The proposal came from the Workgroup on the Role and Status of Christian
Educators.
"[Our] differences demonstrate that we are not ready to make this move
ahead," commented one commissioner. A related overture, 00-57, from the
Presbytery of Chicago, calling for the creation of a separate ordained
office of church educator, was disapproved by the committee.
The workgroup, which had been formed to conduct extensive study pertaining
to the role of Christian educators, had at one point considered but
ultimately rejected the ordination option outlined in 00-57.
Missing for some commissioners was an adequate Biblical and Reformed
theological rationale for the ordination of educators.
The committee defeated an earlier motion to refer only portions of the
report to the GAC, with consideration given to that rationale as well as to
the orders of ministry, the outline of fair labor practices and the role of
volunteer and part-time educators who do not desire certification.
Several church educators testified during the committee open hearings.

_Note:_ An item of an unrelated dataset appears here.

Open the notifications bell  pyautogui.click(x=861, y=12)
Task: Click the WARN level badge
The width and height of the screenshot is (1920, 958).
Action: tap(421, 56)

Judy Grantham, from West Jersey Presbytery, spoke of an opportunity she had
once enjoyed as church educator to join a support group for women in
ministry. After introducing herself at the first meeting, without an
ordination date, Grantham was convinced that future invitations got "lost in
the mail." "What is it that is missing," asked Grantham, "that would make
me a real minister in this priesthood of all believers. Only an ordination
date?"
The committee appeared moved by, yet ultimately unable act on, the
presentations from Grantham, immediate past General Assembly moderator Freda
Gardner, Auburn Theological Seminary president Barbara Wheeler and others.
Gardner, who has spent 43 years as a church educator, said she had opposed a
similar proposal in the mid-1980s. Now that the issue of ordination has
been extensively studied, she said, "it is imperative that educators be
treated fairly in ways commensurate with their ministry in shaping the
present and the future of the church."
In shedding light on the basic issue of ordination, Joe Small, coordinator
of the Office of Theology and Worship for the Presbyterian Church (U.S.A.),
reminded commissioners that "in baptism, we are all ordained to ministry."
In upholding the three historic ordered ministries of the church, Small
maintained that "ordered ministries must never be issues of status or
power."
Commissioner Robin Roberts, of Mississippi Presbytery, said he was opposed
conceptually to the ordination of church educators. "We do not yet have a
theological or practical basis for doing this," he said, insisting that
there must be other and better ways to validate church educators without
ordaining them. "If this is a payment issue, let's pay better."